Khrushchev would empty Leninism of its content, transforming it into a series of slogans with no revolutionary spirit. The resulting vacuum drew in all the old social-democratic and bourgeois ideologies, that would be taken up by the youth. Furthermore, Khrushchev would falsify or simply eliminate the essential notions of Marxism-Leninism: anti-imperialist struggle, socialist revolution, dictatorship of the proletariat, continuing the class struggle, basic concepts of a Leninist Party, etc. When he spoke of `Marxist education', he proposed the opposite to Malenkov:
`It must be admitted that for many years our Party cadres were insufficiently indoctrinated in the ... practical problems of economic construction.'
Khrushchev, `Central Committee Report', op. cit. , p. 57.
By rehabilitating opportunists and enemies who had been purged, Khrushchev allowed the resurrection of social-democratic, bourgeois and Tsarist ideological currents.
During the plenum that followed the Nineteenth Congress, Stalin was even harsher in his criticisms of Mikoyan, Molotov and Voroshilov; he almost openly clashed with Beria. All the leaders understood perfectly well that Stalin insisted upon a radical change of course. Khrushchev clearly understood the message and, like the others, made himself very scarce:
`Stalin evidently had plans to finish off the old members of the Political Bureau. He often stated that the Political Bureau members should be replaced by new ones.
`His proposal, after the 19th Congress, concerning the election of 25 persons to the Central Committee Presidium, was aimed at the removal of the old Political Bureau members and the bringing in of less experienced persons ....
`We can assume that this was also a design for the future annihilation of the old Political Bureau members and, in this way, a cover for all shameful acts of Stalin.'
Khrushchev, `Secret Report', op. cit. , p. S63.

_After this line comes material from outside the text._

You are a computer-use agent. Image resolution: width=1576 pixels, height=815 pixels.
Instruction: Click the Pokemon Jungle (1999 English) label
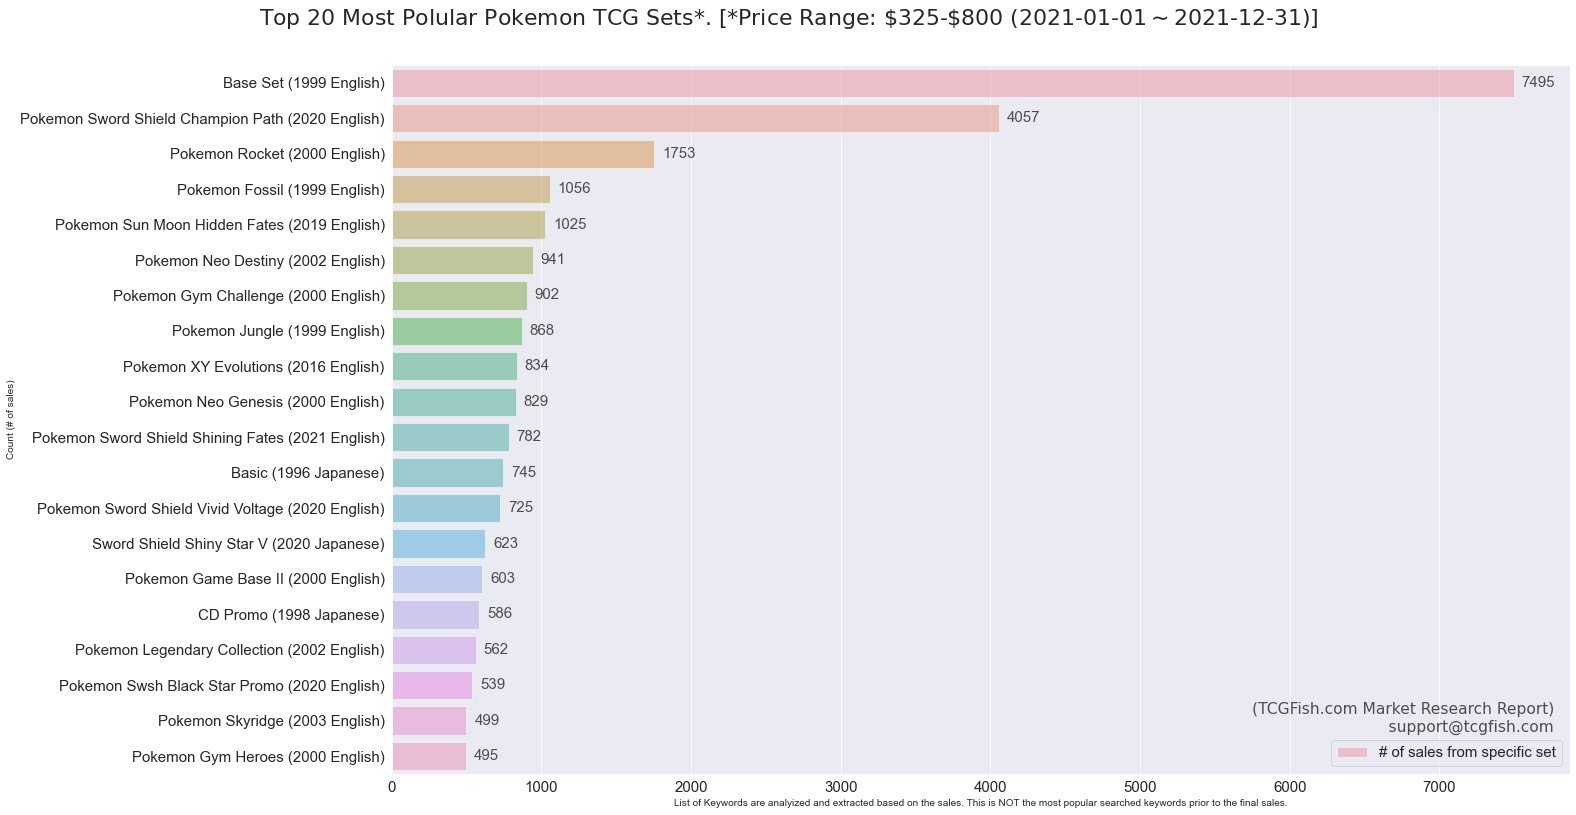pos(278,331)
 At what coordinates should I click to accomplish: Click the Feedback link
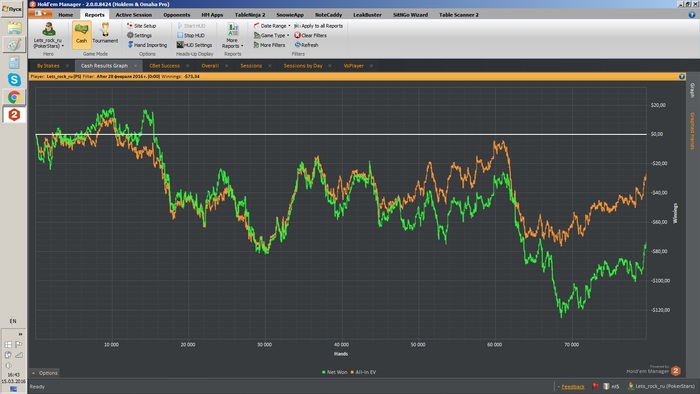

At the time, Stalin was a old man, tired and sick. He acted with caution. Having made the conclusion that the members of the Politburo were no longer trustworthy, he introduced more revolutionary minded youth to the presidium, in order to temper and test them. The revisionists and plotters like Khrushchev, Beria and Mikoyan knew that they would soon lose their positions.
Still according to Khrushchev, Stalin is to have said to the members of the Politburo, after the Doctor's Plot in the end of 1952:
`You are blind like young kittens; what will happen without me? The country will perish because you do not know how to recognize enemies.'
Ibid. , p. S49.
Khrushchev put forward that statement as proof of Stalin's folly and paranoia. But history has shown that the comment was correct.